Waldo Township is a township in Russell County, Kansas, United States. As of the 2010 United States Census, it had a population of 78. It includes the town of Waldo.

History
Waldo Township was organized from part of Fairview Township in 1904.

Geography
The center of Waldo Township is located at  (39.0500113, −98.7628561) at an elevation of 1,785 feet (544 m). The township lies in the Smoky Hills region of the Great Plains. The Saline River flows windingly east through the far southern part of the township. One of its tributaries, Paradise Creek, flows southeast through the southwestern part of the township to its confluence with the Saline. One of Paradise Creek's tributaries, Boswell Creek, runs east through the same area to its confluence with the creek. Another Saline tributary, Wolf Creek, flows southeast through the township's northeastern corner, met by its West Fork which runs generally east across the northern part of the township.
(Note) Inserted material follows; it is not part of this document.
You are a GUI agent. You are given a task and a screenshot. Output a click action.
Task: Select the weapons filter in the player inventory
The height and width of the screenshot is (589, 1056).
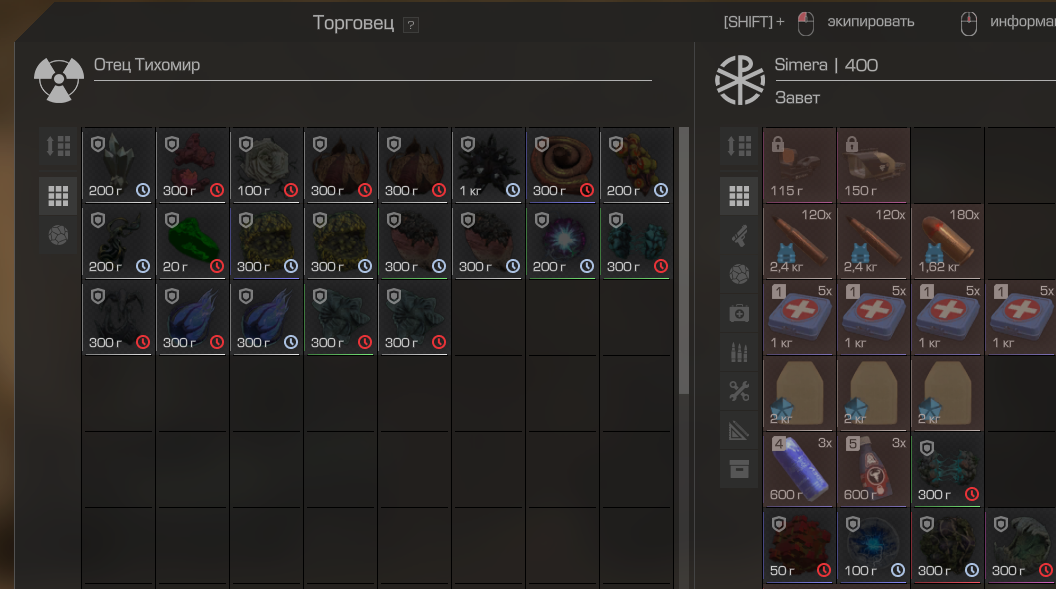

According to the United States Census Bureau, Waldo Township occupies an area of 72.04 square miles (186.6 km) of which 71.90 square miles (186.2 km) is land and 0.14 square miles (0.4 km) is water. Located in north-central Russell County, it includes the city of Waldo, which is located in the northwestern corner of the township, and it borders Osborne County's Valley and Jackson Townships to the north, Luray Township to the east, Center and Russell Townships to the south, and Paradise Township to the west.

Demographics

As of the 2010 census, there were 78 people, 36 households, and 21 families residing in the township. The population density was 1.1 people per square mile (0.4/km). There were 77 housing units at an average density of 1.1 per square mile (0.4/km). The racial makeup of the township was 98.7% White and 1.3% American Indian. Hispanic or Latino of any race were 0.0% of the population.
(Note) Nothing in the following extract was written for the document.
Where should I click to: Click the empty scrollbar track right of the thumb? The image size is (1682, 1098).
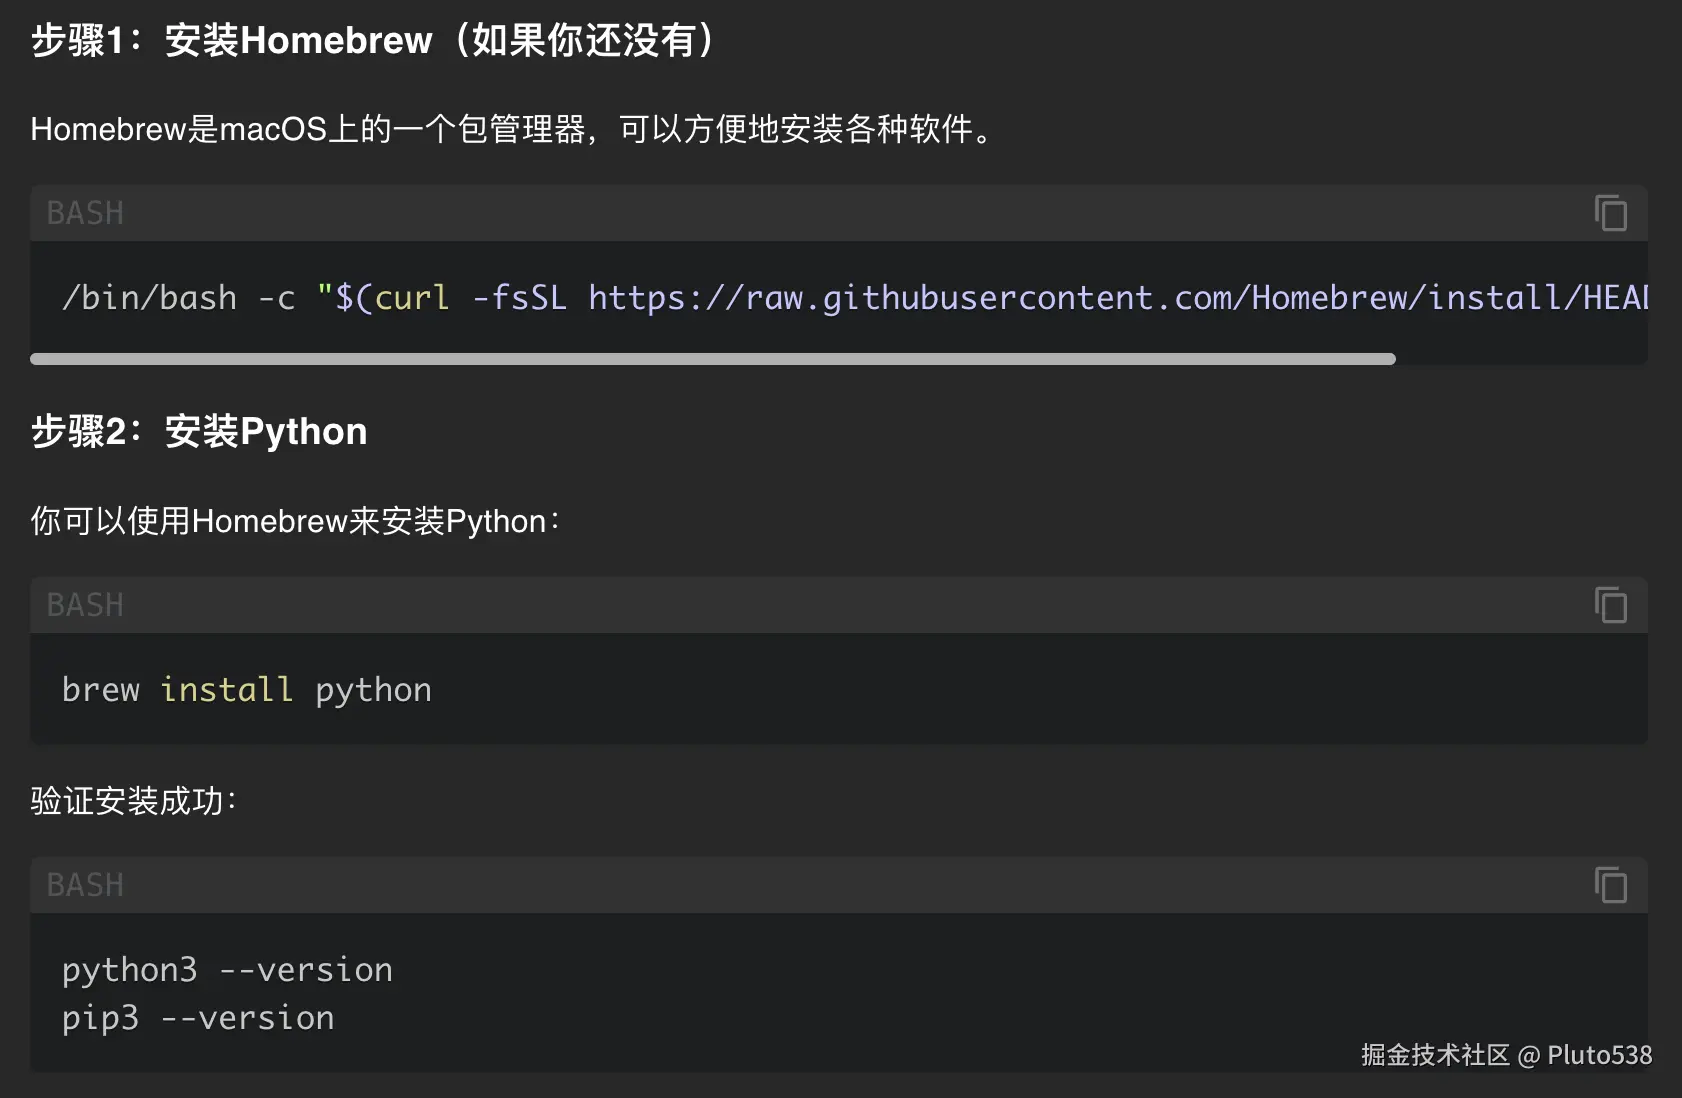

There were 36 households, out of which 22.2% had children under the age of 18 living with them, 52.8% were married couples living together, 2.8% had a male householder with no wife present, 2.8% had a female householder with no husband present, and 41.7% were non-families. 36.1% of all households were made up of individuals, and 27.8% had someone living alone who was 65 years of age or older. The average household size was 2.17, and the average family size was 2.86.
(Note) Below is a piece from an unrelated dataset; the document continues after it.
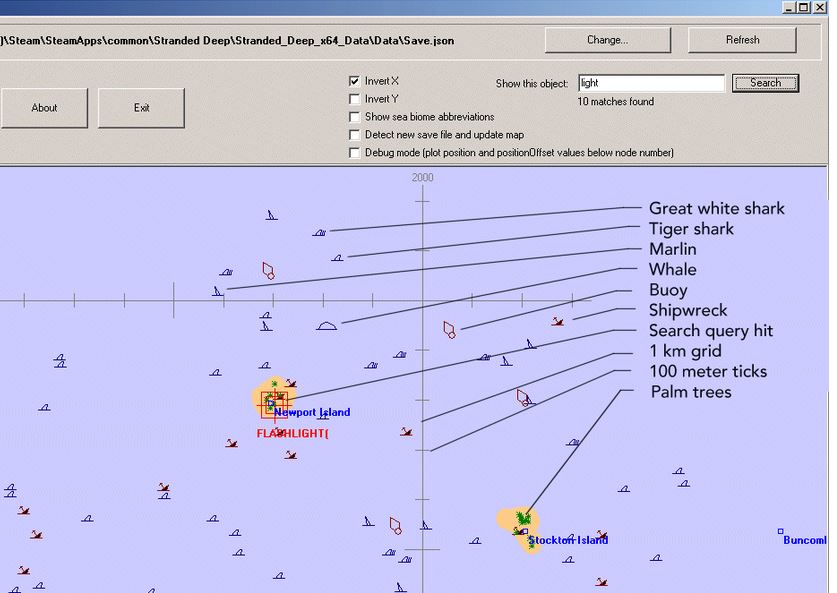Enable Detect new save file and update map
This screenshot has width=837, height=593.
[354, 135]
In the township, the population was spread out, with 23.1% under the age of 18, 2.5% from 18 to 24, 20.5% from 25 to 44, 29.5% from 45 to 64, and 24.4% who were 65 years of age or older. The median age was 47.5 years. For every 100 females, there were 116.7 males. For every 100 females age 18 and over, there were 106.9 males age 18 and over.

Education
The majority of the township is split between Unified School District (USD) 399, based in Natoma, Kansas, in the west and USD 299, based in Sylvan Grove, Kansas, in the east. Portions of southern Waldo Township lie in USD 407, based in Russell.

Transportation
U.S. Route 281 and Kansas Highway 18 (K-18) run concurrently east–west through the township's far northern portion, connecting to a network of mostly unpaved county roads laid out in a rough grid. A paved road, Bunker Hill-Luray Road, runs north–south through the southeastern part of the township, then turns east and exits 4 miles south of K-18.